__To do__: Rewrite the records from the start through the line that contains "Collapse the Price", replacing "checkbox" with "tick box" and leaving everything else unchanged.

__Exercise data__:
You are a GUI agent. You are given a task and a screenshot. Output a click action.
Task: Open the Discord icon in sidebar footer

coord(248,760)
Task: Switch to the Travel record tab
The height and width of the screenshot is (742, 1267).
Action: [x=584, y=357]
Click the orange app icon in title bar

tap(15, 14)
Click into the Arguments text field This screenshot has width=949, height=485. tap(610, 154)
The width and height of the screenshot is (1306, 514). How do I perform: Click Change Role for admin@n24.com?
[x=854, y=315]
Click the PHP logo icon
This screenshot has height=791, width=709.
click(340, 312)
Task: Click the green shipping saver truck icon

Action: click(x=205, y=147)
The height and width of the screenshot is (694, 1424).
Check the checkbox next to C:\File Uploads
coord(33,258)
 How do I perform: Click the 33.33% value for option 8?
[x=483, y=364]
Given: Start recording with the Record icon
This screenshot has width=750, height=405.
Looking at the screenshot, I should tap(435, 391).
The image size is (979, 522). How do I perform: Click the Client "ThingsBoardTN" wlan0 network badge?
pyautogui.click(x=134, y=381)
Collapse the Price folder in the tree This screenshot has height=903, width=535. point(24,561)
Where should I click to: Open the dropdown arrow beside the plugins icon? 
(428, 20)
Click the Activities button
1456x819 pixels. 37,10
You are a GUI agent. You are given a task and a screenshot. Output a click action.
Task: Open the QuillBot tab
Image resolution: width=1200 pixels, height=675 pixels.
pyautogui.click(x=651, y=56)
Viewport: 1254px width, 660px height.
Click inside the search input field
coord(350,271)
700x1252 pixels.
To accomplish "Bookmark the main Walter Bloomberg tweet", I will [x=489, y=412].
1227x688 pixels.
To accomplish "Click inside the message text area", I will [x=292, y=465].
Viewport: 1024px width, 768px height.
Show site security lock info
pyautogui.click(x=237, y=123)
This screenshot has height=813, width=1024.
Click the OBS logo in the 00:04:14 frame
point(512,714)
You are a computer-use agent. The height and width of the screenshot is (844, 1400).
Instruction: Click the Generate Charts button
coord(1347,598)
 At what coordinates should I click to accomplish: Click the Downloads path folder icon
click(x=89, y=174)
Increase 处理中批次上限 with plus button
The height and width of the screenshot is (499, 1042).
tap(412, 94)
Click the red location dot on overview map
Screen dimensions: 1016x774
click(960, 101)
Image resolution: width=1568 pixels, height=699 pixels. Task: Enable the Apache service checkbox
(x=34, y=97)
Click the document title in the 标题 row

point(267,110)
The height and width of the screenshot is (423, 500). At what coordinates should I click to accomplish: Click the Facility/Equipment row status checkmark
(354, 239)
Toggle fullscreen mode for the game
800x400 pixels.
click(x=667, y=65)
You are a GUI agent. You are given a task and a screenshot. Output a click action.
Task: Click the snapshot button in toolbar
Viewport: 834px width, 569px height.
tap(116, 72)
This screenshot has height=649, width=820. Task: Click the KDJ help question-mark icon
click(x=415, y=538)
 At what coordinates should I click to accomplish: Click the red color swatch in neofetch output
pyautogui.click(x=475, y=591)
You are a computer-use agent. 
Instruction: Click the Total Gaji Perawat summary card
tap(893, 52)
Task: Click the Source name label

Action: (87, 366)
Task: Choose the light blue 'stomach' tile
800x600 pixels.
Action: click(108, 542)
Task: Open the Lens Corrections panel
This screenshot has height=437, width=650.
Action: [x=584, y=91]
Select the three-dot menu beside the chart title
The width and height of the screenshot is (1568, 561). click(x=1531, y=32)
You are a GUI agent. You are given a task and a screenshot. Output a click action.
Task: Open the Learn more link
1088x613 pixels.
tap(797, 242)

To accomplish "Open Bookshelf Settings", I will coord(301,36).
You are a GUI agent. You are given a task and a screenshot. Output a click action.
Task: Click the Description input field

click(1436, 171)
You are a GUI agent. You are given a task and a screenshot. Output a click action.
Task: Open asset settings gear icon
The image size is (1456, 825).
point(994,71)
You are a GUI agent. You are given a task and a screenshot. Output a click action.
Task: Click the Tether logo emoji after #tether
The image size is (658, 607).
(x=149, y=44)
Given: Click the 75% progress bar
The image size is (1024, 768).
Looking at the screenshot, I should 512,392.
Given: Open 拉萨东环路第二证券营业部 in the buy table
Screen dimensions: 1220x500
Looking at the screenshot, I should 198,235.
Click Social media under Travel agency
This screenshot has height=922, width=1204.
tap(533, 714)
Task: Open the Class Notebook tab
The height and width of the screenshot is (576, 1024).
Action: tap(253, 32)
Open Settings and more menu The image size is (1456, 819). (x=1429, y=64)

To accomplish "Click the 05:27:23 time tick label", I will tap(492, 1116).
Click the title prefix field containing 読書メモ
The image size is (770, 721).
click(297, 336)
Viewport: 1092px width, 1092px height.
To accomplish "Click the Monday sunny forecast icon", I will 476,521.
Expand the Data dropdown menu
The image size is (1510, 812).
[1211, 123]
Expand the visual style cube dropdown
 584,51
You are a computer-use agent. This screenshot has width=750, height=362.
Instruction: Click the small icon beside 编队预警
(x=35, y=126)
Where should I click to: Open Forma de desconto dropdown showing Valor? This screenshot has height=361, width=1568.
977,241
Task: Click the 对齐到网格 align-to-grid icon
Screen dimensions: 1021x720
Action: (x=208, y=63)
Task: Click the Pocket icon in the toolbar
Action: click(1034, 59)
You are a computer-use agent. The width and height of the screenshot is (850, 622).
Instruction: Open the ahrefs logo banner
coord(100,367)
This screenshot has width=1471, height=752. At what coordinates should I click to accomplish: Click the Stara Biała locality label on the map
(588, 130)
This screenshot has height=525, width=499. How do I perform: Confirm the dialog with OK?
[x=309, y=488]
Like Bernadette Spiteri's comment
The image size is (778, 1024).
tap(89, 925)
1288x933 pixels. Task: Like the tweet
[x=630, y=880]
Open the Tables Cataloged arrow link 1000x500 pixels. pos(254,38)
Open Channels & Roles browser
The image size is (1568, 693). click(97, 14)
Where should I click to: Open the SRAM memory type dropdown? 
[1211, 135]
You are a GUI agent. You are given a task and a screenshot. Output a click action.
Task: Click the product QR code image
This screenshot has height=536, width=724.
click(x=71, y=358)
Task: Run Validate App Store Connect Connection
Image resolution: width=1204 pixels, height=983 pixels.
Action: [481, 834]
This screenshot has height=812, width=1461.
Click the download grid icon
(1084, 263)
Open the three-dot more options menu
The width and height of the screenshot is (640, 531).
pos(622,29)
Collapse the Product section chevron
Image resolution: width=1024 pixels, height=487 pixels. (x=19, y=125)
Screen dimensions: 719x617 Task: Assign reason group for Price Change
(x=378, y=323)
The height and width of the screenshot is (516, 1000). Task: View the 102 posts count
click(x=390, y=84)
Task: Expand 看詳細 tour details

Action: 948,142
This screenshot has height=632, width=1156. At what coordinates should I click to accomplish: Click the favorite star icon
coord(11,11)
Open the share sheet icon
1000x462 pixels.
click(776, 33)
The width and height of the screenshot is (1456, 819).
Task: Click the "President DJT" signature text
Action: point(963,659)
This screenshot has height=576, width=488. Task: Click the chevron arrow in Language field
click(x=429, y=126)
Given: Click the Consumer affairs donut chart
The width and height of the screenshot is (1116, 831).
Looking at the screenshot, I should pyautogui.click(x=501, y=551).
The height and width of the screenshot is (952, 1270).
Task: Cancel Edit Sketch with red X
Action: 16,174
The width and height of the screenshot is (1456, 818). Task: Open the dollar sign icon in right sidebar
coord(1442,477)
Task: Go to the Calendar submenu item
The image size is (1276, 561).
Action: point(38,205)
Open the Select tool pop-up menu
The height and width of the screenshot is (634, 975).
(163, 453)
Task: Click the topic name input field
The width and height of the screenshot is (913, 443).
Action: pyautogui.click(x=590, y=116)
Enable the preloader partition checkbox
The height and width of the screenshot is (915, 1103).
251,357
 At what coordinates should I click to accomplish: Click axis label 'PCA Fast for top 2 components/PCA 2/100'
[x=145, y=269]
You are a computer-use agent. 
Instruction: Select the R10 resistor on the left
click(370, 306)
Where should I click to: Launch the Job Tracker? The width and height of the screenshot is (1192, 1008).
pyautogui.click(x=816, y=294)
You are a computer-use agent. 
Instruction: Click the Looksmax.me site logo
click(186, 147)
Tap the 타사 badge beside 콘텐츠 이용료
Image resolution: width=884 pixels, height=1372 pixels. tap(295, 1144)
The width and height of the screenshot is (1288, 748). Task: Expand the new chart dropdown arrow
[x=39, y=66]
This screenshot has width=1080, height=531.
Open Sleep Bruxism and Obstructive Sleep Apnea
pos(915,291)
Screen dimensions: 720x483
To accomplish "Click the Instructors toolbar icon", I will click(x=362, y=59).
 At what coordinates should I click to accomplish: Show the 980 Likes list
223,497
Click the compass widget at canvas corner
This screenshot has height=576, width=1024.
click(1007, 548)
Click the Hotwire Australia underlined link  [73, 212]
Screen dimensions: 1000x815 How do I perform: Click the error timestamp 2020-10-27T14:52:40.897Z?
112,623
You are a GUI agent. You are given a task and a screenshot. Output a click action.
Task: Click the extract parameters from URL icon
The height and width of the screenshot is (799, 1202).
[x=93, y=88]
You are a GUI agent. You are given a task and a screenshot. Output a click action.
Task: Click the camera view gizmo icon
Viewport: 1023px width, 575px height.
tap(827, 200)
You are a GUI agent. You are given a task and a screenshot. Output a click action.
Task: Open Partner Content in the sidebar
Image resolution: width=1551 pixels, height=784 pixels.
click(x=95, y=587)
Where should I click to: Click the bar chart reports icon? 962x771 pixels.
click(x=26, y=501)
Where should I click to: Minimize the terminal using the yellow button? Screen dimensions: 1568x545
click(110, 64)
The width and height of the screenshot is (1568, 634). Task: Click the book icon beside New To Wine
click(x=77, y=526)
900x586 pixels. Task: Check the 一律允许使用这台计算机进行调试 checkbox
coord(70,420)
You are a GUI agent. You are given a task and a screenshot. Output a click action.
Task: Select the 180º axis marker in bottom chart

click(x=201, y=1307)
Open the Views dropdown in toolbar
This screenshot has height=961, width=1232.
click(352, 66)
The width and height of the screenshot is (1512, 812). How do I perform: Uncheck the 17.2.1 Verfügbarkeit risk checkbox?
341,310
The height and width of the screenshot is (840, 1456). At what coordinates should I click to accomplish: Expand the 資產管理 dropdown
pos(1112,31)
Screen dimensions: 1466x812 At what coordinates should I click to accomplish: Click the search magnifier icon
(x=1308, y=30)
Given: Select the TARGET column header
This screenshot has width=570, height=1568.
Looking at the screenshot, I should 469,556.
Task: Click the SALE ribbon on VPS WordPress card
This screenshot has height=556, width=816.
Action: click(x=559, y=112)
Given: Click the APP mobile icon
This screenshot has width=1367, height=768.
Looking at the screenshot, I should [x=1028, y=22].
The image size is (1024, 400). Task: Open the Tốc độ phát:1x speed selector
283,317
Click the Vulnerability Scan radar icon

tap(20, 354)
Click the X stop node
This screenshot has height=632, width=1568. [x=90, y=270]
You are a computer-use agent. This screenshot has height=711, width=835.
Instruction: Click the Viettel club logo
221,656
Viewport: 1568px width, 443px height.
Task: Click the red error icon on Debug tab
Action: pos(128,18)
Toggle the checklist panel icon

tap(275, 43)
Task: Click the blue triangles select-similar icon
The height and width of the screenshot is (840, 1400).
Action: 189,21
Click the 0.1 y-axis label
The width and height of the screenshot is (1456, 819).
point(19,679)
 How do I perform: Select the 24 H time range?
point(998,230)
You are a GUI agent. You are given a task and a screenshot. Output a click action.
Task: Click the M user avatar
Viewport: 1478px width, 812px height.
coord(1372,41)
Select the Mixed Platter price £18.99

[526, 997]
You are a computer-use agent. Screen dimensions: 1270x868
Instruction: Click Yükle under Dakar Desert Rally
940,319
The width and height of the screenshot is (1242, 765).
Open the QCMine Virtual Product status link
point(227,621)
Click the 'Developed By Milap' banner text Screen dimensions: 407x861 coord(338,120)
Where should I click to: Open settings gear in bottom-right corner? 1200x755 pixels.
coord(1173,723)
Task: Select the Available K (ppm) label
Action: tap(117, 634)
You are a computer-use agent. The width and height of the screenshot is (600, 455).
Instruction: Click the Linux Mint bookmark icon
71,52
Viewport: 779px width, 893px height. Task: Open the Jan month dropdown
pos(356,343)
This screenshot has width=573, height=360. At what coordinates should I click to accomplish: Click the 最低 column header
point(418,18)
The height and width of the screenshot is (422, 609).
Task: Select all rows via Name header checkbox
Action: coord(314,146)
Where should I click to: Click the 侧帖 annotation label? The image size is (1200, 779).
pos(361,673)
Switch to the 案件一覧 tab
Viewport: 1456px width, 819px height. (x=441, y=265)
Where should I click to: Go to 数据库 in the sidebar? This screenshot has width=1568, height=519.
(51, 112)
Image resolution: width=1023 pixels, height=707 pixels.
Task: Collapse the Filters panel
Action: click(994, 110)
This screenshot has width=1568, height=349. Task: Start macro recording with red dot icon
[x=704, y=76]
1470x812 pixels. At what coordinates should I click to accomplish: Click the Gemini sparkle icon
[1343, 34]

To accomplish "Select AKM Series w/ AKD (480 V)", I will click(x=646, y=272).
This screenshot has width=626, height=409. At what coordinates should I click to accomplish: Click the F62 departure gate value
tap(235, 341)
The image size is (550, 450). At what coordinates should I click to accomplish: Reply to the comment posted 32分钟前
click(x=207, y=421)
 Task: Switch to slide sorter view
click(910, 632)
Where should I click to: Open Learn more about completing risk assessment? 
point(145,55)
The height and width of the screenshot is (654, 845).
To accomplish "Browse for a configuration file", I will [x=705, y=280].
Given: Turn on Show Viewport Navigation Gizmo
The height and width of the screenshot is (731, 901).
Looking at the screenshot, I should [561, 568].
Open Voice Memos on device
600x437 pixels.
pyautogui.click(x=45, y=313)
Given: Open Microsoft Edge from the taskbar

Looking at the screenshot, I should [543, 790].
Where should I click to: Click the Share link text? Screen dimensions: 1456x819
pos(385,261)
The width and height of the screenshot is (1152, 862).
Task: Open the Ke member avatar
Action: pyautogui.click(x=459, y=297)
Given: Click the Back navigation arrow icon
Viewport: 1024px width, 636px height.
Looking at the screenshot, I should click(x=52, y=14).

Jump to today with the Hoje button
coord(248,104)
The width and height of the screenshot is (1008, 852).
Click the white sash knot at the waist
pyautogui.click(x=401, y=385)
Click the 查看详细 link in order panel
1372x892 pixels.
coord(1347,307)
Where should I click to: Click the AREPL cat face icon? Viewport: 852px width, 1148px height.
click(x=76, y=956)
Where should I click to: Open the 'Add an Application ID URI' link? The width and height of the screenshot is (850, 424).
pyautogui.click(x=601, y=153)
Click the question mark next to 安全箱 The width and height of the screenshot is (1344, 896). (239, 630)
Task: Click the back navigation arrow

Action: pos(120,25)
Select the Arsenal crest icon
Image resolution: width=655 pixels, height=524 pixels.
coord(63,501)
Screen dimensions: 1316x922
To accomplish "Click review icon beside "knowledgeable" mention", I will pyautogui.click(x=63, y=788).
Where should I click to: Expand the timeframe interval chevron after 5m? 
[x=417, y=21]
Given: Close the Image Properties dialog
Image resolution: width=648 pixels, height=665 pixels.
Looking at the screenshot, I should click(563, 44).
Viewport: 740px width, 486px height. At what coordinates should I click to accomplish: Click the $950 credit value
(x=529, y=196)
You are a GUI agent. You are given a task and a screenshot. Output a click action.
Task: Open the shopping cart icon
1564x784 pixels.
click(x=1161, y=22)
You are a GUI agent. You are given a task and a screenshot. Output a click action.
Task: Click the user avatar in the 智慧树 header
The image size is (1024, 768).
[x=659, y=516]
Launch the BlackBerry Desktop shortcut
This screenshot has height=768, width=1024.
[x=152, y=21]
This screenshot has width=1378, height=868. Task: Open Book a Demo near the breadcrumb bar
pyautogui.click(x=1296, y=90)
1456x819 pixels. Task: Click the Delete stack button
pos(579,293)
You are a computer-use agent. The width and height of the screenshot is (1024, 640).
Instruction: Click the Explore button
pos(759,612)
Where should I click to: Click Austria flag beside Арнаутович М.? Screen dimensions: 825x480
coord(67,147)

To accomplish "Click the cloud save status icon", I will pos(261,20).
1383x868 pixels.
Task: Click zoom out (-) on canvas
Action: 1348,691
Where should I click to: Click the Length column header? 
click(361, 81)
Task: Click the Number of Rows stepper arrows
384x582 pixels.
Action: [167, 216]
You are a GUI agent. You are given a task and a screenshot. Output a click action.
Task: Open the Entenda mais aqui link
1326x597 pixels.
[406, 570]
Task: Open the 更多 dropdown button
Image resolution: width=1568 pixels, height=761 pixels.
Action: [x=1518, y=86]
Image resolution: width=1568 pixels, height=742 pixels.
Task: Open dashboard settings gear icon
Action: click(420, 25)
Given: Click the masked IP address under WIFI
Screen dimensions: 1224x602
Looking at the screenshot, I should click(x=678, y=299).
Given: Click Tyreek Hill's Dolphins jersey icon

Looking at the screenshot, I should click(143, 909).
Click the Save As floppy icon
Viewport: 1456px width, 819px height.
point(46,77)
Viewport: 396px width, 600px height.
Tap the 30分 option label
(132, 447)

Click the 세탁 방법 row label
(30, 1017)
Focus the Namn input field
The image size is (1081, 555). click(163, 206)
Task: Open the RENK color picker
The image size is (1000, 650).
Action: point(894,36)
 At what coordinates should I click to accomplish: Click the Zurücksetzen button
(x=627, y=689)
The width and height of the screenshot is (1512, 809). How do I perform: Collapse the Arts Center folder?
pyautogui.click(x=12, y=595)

__Solved exercise__:
You are a GUI agent. You are given a task and a screenshot. Output a click action.
Task: Open the Discord icon in sidebar footer

coord(248,760)
Task: Switch to the Travel record tab
The height and width of the screenshot is (742, 1267).
Action: [x=584, y=357]
Click the orange app icon in title bar

tap(15, 14)
Click into the Arguments text field This screenshot has width=949, height=485. tap(610, 154)
The width and height of the screenshot is (1306, 514). How do I perform: Click Change Role for admin@n24.com?
[x=854, y=315]
Click the PHP logo icon
This screenshot has height=791, width=709.
click(340, 312)
Task: Click the green shipping saver truck icon

Action: click(x=205, y=147)
The height and width of the screenshot is (694, 1424).
Check the tick box next to C:\File Uploads
coord(33,258)
 How do I perform: Click the 33.33% value for option 8?
[x=483, y=364]
Given: Start recording with the Record icon
This screenshot has width=750, height=405.
Looking at the screenshot, I should tap(435, 391).
The image size is (979, 522). How do I perform: Click the Client "ThingsBoardTN" wlan0 network badge?
pyautogui.click(x=134, y=381)
Collapse the Price folder in the tree This screenshot has height=903, width=535. point(24,561)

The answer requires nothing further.